10/12/2009

Obama nobelizado


Foi com uma certa surpresa que eu, admirador confesso da inteligência e do estilo de Barack Obama, ouvi o anúncio da distinção do Nobel para a Paz que o comité norueguês lhe atribuiu. Não pude deixar de considerar algo extemporânea esta distinção. Quando esse mesmo prémio foi conferido a Nelson Mandela, certamente que achei absolutamente justo. Toda a vida do dirigente da África do Sul e o modo sereno mas firme como saiu do seu longo cativeiro em prisões estatais constituíam um hino à paz. Quando os líderes de Timor-Leste receberam idêntica distinção, houve uma "lição política para o mundo", tal como no caso de Mandela, mas existia muita obra feita, e também muita por fazer. O prémio constituiu um reconhecimento pelo passado e um incentivo para o futuro.
No caso de Obama é diferente. É certo que ele restituiu a América ao mundo, quebrando muito do anti-americanismo que se sentia em todo o lado, mas está muito longe de ter resolvido problemas graves na própria América e de ter encontrado soluções efectivas noutros locais do globo em que os americanos se atolaram ao longo dos anos. É natural, aliás: tem pouco mais de um ano de governação.
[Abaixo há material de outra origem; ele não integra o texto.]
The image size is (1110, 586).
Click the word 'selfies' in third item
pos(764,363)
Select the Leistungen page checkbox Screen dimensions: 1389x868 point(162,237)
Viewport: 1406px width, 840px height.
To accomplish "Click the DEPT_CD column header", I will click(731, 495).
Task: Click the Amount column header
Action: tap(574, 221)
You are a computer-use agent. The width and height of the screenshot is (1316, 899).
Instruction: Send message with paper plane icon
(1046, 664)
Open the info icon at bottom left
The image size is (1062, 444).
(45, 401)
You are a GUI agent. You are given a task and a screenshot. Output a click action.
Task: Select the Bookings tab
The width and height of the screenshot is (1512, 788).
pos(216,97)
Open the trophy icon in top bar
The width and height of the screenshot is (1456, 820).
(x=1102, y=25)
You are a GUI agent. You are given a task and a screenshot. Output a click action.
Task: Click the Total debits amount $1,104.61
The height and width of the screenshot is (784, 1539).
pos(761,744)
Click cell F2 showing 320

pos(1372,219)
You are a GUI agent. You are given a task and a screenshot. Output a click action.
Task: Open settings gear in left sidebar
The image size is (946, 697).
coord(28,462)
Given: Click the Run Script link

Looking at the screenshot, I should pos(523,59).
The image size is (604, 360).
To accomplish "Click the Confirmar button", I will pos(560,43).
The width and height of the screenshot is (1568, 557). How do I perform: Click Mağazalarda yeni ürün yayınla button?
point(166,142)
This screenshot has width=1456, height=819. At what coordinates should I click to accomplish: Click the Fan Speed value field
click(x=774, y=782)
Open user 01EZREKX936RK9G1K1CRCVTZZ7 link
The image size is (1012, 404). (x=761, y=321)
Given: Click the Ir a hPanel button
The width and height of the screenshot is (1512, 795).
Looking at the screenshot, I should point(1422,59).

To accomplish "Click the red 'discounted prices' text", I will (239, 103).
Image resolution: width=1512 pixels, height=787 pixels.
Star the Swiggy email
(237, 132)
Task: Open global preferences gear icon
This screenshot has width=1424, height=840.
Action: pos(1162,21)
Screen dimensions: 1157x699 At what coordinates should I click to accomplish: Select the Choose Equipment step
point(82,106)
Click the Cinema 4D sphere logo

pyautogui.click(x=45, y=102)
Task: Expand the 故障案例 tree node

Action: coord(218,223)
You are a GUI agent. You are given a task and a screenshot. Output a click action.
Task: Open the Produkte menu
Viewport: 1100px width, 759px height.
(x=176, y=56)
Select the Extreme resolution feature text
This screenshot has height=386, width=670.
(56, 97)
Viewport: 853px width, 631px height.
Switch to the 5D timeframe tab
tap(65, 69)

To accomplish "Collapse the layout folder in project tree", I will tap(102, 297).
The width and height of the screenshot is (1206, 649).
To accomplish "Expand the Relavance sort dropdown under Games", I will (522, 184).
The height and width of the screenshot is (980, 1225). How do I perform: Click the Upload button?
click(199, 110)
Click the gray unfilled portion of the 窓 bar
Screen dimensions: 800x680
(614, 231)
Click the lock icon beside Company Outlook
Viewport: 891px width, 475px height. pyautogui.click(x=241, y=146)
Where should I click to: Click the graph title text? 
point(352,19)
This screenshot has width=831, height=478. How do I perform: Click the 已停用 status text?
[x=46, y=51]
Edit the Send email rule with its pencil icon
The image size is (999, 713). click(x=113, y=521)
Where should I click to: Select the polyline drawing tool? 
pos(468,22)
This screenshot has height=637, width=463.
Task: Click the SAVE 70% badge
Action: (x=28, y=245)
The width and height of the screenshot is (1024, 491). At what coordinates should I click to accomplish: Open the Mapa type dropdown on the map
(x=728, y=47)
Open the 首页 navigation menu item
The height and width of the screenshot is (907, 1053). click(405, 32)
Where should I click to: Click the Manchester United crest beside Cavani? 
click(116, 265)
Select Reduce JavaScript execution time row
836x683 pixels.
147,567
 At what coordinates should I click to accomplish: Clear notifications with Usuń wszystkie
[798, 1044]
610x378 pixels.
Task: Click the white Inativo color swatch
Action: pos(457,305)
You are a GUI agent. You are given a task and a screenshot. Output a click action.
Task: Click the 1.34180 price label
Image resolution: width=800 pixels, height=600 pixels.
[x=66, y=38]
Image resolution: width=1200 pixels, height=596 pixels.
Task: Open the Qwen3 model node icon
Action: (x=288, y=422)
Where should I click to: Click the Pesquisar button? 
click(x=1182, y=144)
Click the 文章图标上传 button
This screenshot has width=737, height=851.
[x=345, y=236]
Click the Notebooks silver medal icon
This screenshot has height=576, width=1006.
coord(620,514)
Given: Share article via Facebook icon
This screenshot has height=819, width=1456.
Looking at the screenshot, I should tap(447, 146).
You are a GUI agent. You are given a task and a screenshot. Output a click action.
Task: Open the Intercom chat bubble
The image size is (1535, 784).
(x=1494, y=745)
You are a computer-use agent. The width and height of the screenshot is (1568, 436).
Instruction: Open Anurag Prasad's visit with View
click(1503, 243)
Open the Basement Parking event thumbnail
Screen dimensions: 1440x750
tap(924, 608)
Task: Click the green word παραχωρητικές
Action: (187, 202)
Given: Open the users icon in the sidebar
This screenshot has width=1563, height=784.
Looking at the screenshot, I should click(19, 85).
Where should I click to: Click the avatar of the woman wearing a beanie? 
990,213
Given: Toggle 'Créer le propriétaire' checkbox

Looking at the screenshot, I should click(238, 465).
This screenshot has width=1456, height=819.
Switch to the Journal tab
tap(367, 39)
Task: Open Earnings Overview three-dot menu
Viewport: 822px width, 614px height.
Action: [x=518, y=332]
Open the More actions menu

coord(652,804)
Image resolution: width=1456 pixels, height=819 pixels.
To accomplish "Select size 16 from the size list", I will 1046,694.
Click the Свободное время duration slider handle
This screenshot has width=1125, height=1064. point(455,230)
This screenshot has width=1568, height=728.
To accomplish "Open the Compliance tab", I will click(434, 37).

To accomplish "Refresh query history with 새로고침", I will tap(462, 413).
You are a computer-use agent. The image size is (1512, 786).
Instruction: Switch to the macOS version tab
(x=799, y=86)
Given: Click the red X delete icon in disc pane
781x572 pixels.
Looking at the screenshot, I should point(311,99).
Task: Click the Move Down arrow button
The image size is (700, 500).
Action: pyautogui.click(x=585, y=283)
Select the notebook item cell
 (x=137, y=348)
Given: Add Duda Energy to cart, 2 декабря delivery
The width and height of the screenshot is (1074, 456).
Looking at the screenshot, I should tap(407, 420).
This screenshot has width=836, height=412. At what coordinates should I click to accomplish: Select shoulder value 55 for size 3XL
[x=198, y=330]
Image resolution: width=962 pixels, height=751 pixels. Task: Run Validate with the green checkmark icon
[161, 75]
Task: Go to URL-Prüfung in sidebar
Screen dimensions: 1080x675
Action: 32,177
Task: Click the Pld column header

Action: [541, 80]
O principal dos problemas situa-se, sem sombra de dúvida, nas intermináveis disputas bélicas entre Israel e os palestinianos, com evidente superioridade militar da parte de Israel, país que tem repetidas vezes desrespeitado as decisões da ONU. Ainda recentemente Obama expressou, brilhantemente como sempre, as suas ideias sobre o conflito. Os israelitas deixariam de construir mais colonatos em terra palestina. Pouco tempo depois, o parlamento de Israel aprovou a construção de mais umas centenas de colonatos. Qual foi a reacção da Administração americana? Silêncio, tanto quanto me recordo. E não se pode dizer que a América se coíbe de intervir num estado soberano; de facto, já o fez tanta vez noutros países! Que se saiba, o governo americano não cortou quaisquer apoios a Israel. Terá sido este um notável contributo para a paz?
Gostei do que Obama fez relativamente às bases anti-mísseis projectadas em dois países do leste europeu. Mas isso dará para Nobel?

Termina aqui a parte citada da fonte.